Around the farm I was used to farmers being able to tell hay and hay was sold according to how much rain that season brought and how long it sat in the field.
Last winter I had to buy some hay of a guy for 8$ a bale. The know-it-all horse lady of the barn bought the same hay from the same guy for 13$. He then explained to me on a later date that horse people stand out and will fork out the extra cash for just the title of "horse hay".
What I was feeding my mare was apparently crap "cow hay" from a ditch. It was 40% alfalfa and 60% blue, brome and local native grass mix, baled the week before she saw it. She then proceeded to walk over to the bale that a boarder and I had just pulled over to the junk pile. THAT was horse hay. It was 100% native grass and over dried that she was just using as a filler for her overweight horse to have something to munch on longer. My mare would shrivel up and be a rack of bones even if she had 24/7 access to it.

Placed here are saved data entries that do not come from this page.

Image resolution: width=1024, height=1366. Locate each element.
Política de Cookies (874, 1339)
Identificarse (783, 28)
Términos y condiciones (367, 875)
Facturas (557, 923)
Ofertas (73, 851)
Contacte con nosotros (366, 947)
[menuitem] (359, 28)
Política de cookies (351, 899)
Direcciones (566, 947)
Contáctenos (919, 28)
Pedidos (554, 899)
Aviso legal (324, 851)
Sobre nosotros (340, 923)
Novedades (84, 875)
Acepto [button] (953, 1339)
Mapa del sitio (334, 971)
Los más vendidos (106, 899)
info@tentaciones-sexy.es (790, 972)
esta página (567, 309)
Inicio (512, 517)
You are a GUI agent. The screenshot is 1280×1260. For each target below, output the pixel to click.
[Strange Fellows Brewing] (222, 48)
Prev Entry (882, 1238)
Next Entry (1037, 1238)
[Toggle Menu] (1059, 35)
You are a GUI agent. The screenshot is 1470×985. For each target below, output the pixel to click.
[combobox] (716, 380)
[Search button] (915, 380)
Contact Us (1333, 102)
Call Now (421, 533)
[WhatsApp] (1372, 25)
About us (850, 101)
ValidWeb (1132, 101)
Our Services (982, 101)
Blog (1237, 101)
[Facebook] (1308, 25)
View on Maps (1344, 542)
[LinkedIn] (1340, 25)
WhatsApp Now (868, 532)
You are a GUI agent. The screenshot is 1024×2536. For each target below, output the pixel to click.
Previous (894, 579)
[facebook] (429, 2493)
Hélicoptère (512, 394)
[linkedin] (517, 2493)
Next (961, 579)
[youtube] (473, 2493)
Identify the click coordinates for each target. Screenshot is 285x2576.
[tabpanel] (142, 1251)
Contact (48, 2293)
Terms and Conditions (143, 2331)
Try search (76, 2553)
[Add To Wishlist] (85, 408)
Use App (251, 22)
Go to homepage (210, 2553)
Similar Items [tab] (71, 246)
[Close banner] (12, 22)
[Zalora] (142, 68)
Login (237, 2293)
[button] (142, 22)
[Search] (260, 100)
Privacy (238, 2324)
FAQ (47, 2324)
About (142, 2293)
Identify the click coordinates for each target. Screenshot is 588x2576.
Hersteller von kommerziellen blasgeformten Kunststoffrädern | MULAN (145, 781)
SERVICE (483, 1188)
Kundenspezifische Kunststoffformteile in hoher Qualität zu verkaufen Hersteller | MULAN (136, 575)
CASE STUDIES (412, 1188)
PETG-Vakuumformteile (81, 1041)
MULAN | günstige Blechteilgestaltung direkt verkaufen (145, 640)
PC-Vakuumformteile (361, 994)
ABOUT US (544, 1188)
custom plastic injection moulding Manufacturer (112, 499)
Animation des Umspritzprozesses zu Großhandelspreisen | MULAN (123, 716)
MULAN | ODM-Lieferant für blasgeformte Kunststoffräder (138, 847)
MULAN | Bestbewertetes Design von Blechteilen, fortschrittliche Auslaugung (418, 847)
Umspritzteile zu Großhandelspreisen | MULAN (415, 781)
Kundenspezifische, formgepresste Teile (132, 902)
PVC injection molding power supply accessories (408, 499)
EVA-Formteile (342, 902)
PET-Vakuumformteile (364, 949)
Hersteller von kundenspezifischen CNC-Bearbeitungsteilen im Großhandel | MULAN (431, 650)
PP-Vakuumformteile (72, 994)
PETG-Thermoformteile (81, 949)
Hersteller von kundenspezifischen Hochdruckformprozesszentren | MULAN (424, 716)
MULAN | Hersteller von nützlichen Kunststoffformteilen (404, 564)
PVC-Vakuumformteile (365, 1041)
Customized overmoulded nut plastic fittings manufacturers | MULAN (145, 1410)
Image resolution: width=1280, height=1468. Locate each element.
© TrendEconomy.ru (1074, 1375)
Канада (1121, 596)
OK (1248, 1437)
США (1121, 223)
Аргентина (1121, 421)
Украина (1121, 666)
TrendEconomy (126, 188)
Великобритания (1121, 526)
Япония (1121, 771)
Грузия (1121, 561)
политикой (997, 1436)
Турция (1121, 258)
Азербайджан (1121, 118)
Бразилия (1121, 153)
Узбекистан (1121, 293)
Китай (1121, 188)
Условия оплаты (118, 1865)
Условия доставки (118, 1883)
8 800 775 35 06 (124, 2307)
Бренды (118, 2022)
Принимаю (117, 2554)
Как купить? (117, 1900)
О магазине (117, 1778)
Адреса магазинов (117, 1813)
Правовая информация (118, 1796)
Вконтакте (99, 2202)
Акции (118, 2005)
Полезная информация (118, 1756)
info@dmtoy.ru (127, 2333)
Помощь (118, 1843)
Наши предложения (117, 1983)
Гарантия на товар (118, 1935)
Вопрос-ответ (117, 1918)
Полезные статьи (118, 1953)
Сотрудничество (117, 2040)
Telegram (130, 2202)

A city fellow moved out by parents and figured he'd start up a hay farm. His "horse hay" is 80% weeds and 20% garbage off the highway. He baled it while it was raining and moved it directly into a completely closed building. He still thinks he can get 15$ a bale (you can find hay bales that size around here for 7-12$, depending on who and how much alfalfa).
So basically I find "horse hay" and "cow hay" are subjective to the person buying and selling.